To our knowledge, this is the first nationally representative study to evaluate readmission risk in patients with TBAD who are managed medically, as prior studies have focused on patients with TBAD who undergo procedures. Treffalls and colleagues found that in patients who underwent repair of a TBAD, female sex was not associated with a one year risk of readmission, although this study did not stratify baseline demographics or comorbidities by sex (34). Another study showed that female sex was independently associated with reduced risk of 30-day readmission after TEVAR (10), and men were significantly more likely to have post-TEVAR arrhythmias, pneumonia, respiratory failure, AKI, stroke, and sepsis.
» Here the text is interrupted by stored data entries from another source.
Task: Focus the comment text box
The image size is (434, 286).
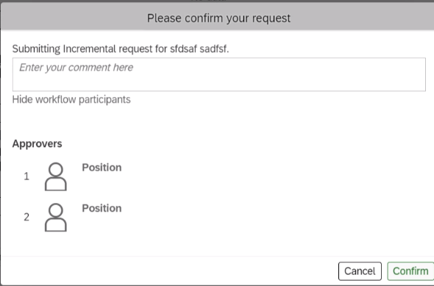Action: [x=219, y=74]
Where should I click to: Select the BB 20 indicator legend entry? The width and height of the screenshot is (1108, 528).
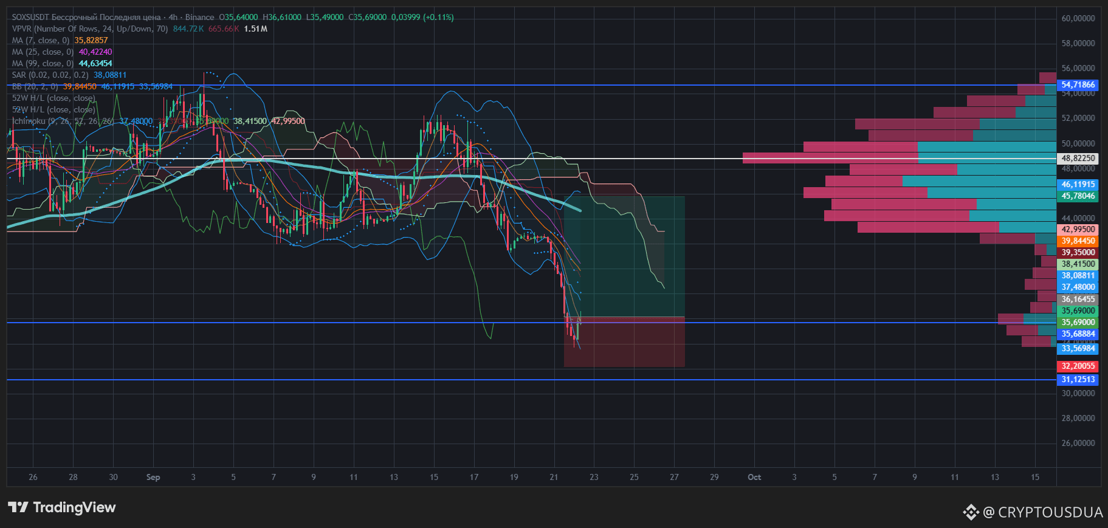pos(35,86)
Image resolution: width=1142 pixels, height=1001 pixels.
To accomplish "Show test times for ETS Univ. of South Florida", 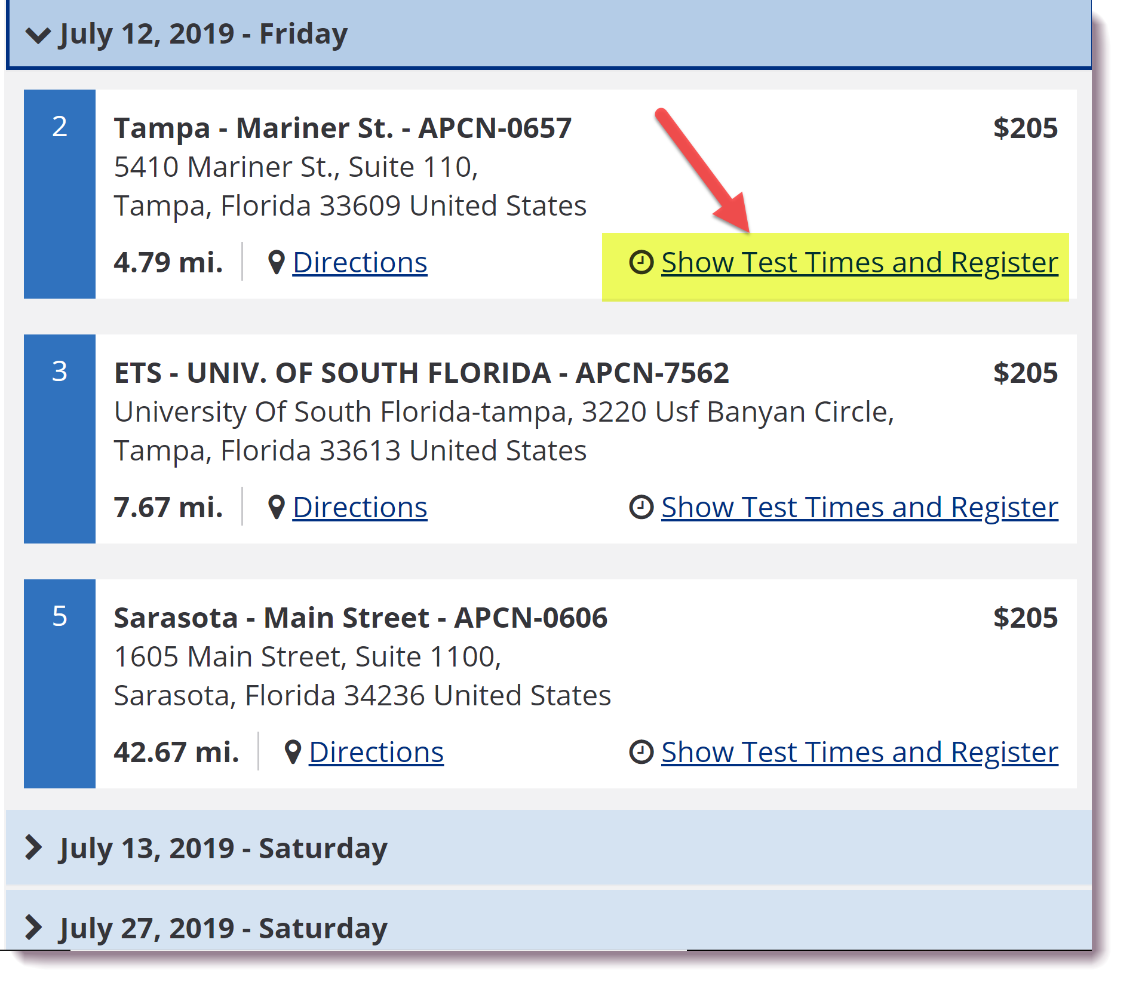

A study of patients with TBAD managed both invasively and medically in Florida and New York found that female sex was associated with an increased risk of 30-day readmission but not with readmission risk at 90 days or two years for unspecified reasons (35).
This study should be interpreted in the context of certain limitations. First, we identified diagnoses and procedures using ICD-10-CM codes, which portends a risk of misclassification. Second, the use of ICD-10-CM codes also does not allow for obtaining important clinical characteristics such timing, utilization, and optimization of medical therapy, mortality at higher volume aortic centers vs. community-based settings, and imaging and anatomic features which limits our ability to assess sex differences in these factors. Third, the NRD does not include data on race and ethnicity which may play a contributory role given the important intersection between race and sex. Relatedly, multiple studies have shown disparities in cardiovascular care and outcomes among Black, Hispanic, and Native American patients (36–38). Fourth, this data set does not differentiate between sex, gender, and gender identity. Fifth, laboratory values are not included in the NRD, which may further delineate the severity of dissection. Lastly, out of hospital mortality is not assessed, which can theoretically impact readmission rates.
Conclusion
To our knowledge, this is the first nationally representative study to evaluate sex differences in outcomes and readmission risk in patients with medically managed TBAD. Although women had lower rates of atherosclerotic disease and risk factors, they had higher in-hospital mortality compared to men. However, there was no difference in readmission risk between the two sexes. Sex-specific differences in patient characteristics, symptoms, and delays in diagnosis and treatment may contribute to the poorer immediate outcomes in women. Future studies should focus on identifying causes of higher short-term mortality in women, including condition- (imaging and anatomic features), medication-, and hospital-specific factors.